Friday, April 11, 2008

More and more on Grand Pland For the Future... if we have one

This is a copy of a 2020Australia thinggy that I put onto News.com. Preserved for posterity here.

The proportionate emissions from Australian industry must have a fair, proportionate response.

Few people seem to realise that 30% of Australia’s greenhouse gas emissions come from the livestock industry. These are net emissions, even including the carbon storage that agriculture has by its nature. This is not vegetarianism hobby-horsing around (even though I have not eaten meat for 15 years now, with no ill-effects). This is a valid concern that our second-largest emission economic sector is being ignored from the total problem of emissions reduction. 55% comes from stationary power generation. 30% from livestock, 16% from transport, and then some others (waste mgt etc)

A summary of the CSIRO “Balancing Act” report that is the source of this information can be found here.

Half the livestock emissions are direct methane production (about 400 litres per day per cow) the other half comes from the livestock industry practice of broad scale clearing of 1000’s of hectares of land each year.

By simply changing diet and land practices, 30% of our emissions are gone. Easy. Conversion of land clearing practices to carbon sink activities (carbon offsets from tree planting and BioChar operations) would improve this ratio, and in fact provide carbon offsets that can be used domestically or traded internationally in the future. Certainly part of the estimated $20billion that will come from the sale of emissions permits would be well spent in assisting the conversion.

Rant On
People are willing to reduce electricity consumption, people are willing to reduce fuel consumption. Why is reducing meat consumption somehow taboo? Is the livestock industry so important that in times of crisis, when emissions must be reduced, that to point it out is to evoke the reaction “oh, no, you can’t go there”

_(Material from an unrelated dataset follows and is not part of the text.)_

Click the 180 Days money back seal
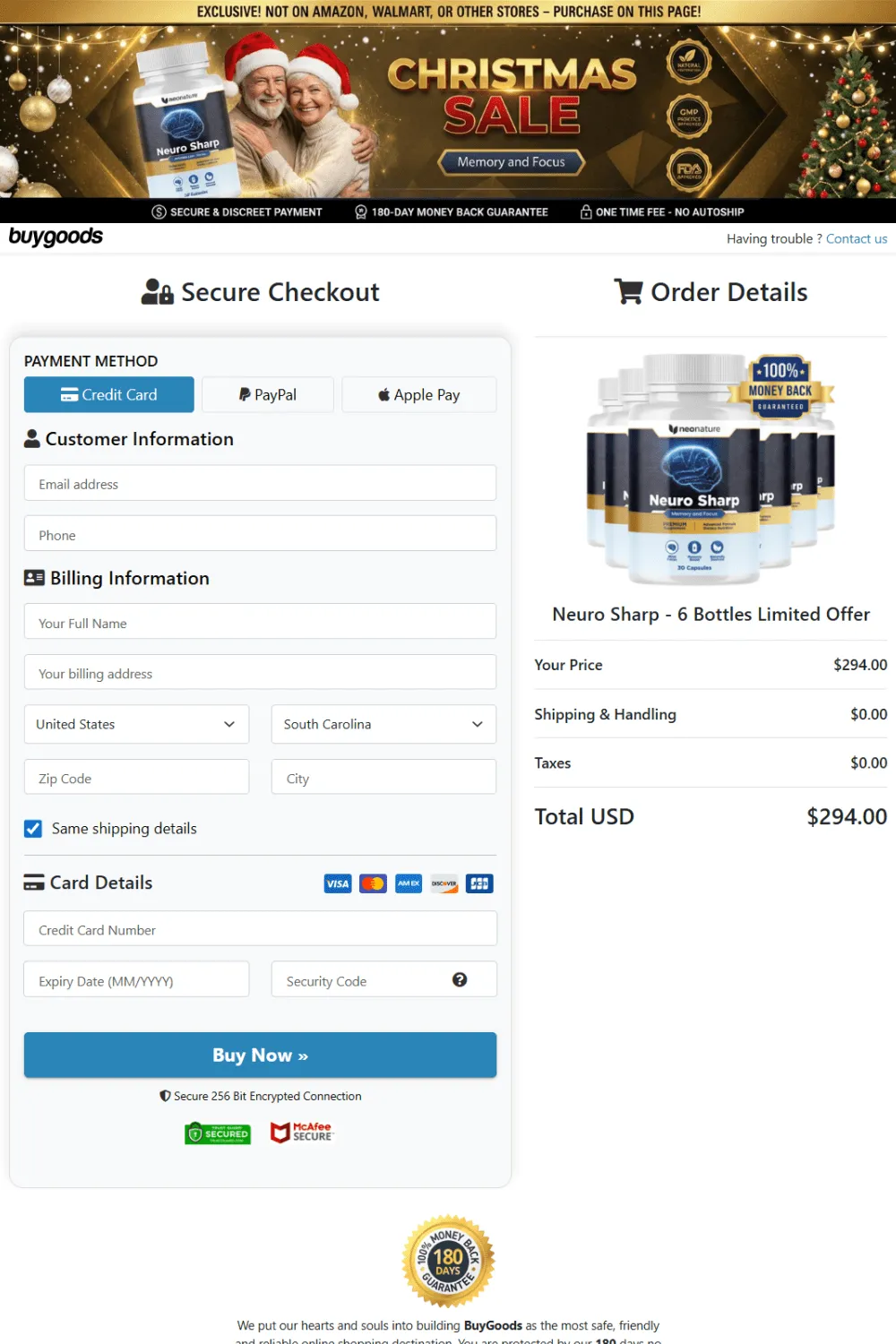Screen dimensions: 896x1344 tap(448, 1262)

The simple economics of the problem must outweigh any argument that we can’t question the consumption of animals because we enjoy the taste, or texture, or we are too lazy to find alternatives. At $40.00 per tonne of CO2-e the livestock industry emissions cost is about $6 billion dollars. (current price is about 22 euro) ... and that is not including the cost of land clearing (double it again)

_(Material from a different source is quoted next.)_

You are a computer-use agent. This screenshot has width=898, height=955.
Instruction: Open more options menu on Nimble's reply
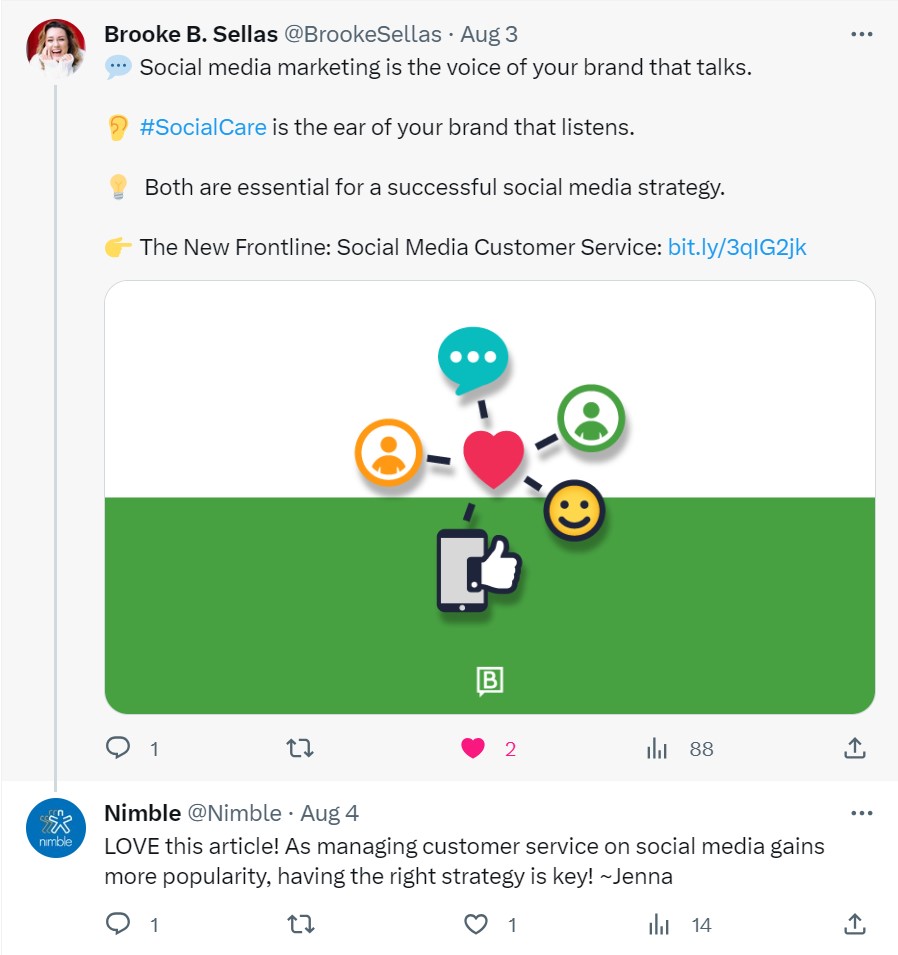(x=861, y=813)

Maybe it is too politically incorrect to suggest that maybe not killing things we don’t need to is a good idea. How about it is cheaper as well as less emissions? Maybe that will work.
Rant Off

I whole heartedly agree in reducing coal emissions, increasing fuel efficiency, switching to renewable and low emissions technologies, but please, let’s not ignore the second largest emitting industry.

To do so means that the emission permits from any emissions trading scheme will have to be 30% larger for other industries to compensate.

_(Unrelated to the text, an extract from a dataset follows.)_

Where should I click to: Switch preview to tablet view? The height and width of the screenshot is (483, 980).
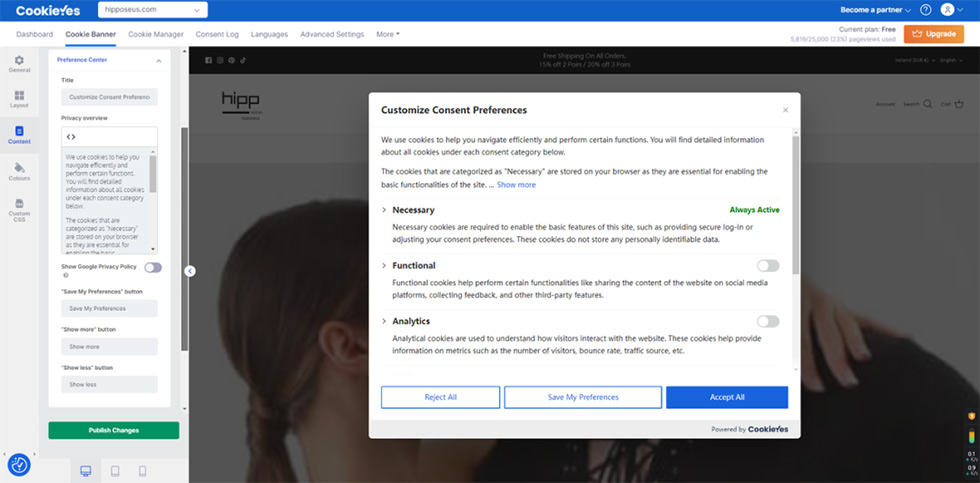[x=115, y=471]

I personally would not want an electricity bill or fuel bill that is higher than it needs to be so that I can subsidise such a wasteful, unnecessary industry.

*phew*… got a bit emotional there

Actually all I ask is that the true cost of agriculture emissions be placed into the proposed emissions trading scheme, instead of waiting too long, when it will be too late. The world has indulged our fussy eating habits long enough, and soon there will be no time left.

1 comment:

Unknown said...

It's all such great stuff - well thought out and well written. We need more of your stuff out there, but I'm working on that.

The Garnaut Submission you wrote was excellent, too, and has been receiving very positive responses when shown to members of the Climate Emergency Network.

With arguments like this we will sway the general public, slowly perhaps, but surely.